The U.S. Department of Veterans Affairs announced a $24 million grant to help fund renovations at the Iowa Veterans Home Tuesday.
The grant is a match grant that splits the cost of overhauling resident housing between state and federal tax dollars. The $24 million grant is 65 percent of the $36.9 million construction. The remaining money comes from the state, which the Iowa Legislature previously approved once federal money became available.
Construction is already underway on the first of three phases that will provide 249 rooms to the home's residents, said Commandant David Worley. The goal, he said, is to get all the residents into rooms with single beds.
T-R PHOTO BY DAVID ALEXANDER
Construction workers gut the north tower of the Dack building Tuesday afternoon. A $24 million grant from the U.S. Department of Veterans Affairs — announced Tuesday — helped fund the project, which will add 249 single-bed rooms.

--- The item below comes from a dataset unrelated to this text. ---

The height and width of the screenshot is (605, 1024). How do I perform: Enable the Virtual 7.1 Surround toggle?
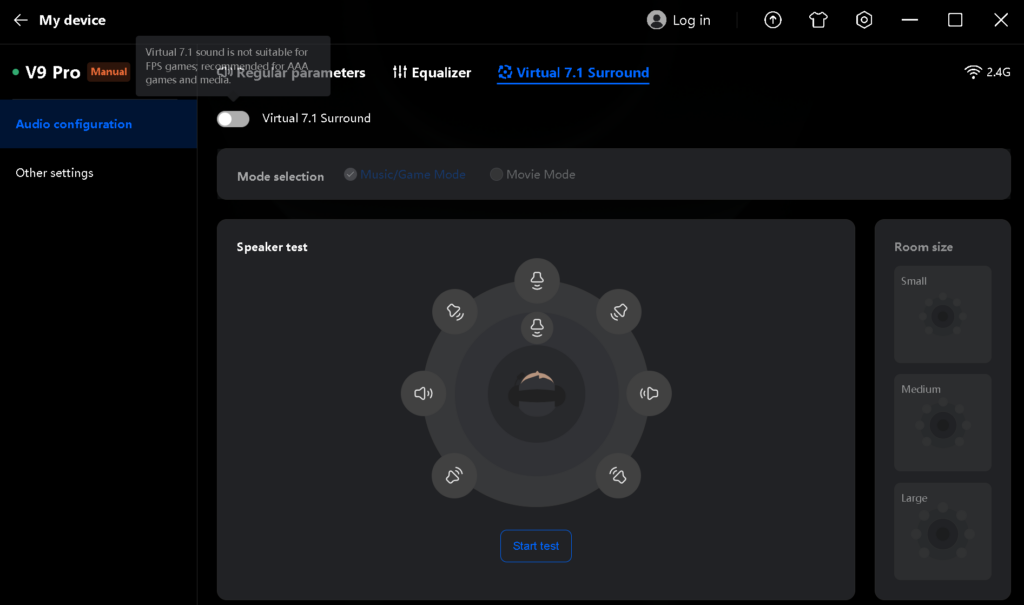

"It's centered around the residents and the needs of individual residents," he said. "When your family comes to visit, you will be able to visit in your room because you won't have a roommate."
Last year, with the completion of the new Fox and Ulery buildings, 63 residents moved into single-bed rooms. State and federal taxes also funded that project, which cost $45 million.
Cecil Graham, 81, has lived in the new Fox building for the past year.
"Everything over here is great," he said. "I've got a beautiful view It makes you feel a lot better."
Although the new building is far from perfect - it's a little far from the other buildings and has too much carpet for people in wheelchairs such as himself - it is far better than where he used to live in 4 South, Graham said.
The rooms in the renovated Dack and Malloy buildings will be similar to those in the Fox building. They will have their own bathrooms and 32-inch high definition TVs, Worley said. Of the 249 new rooms, 20 will be couple's rooms.
Staff moved residents out of the north tower of the Dack building roughly three weeks ago, Worley said. Once complete, IVH staff will move the residents in the south tower of Dack into the north tower and renovate the south tower. Then, with Dack complete, construction crews will begin work on the Malloy building.
Each phase of the project will take roughly a year, Worley said.
Sen. Tom Harkin, D-Iowa, issued a press release lauding the grant, saying the money will go a long way, providing resources and assistance to veterans.
IVH has already submitted a grant proposal to build another 70 to 75-bed building on the west side of its campus, Worley said. However, although the federal government gives preference to renovations that put residents in single-bed rooms, it shies away from adding buildings to homes that already meet the requisite number of beds based on population. With 578 beds, IVH already meets the needs of a community Marshalltown's size, Worley said.
Calls to the U.S. and Iowa Departments of Veterans Affairs went unreturned at press time.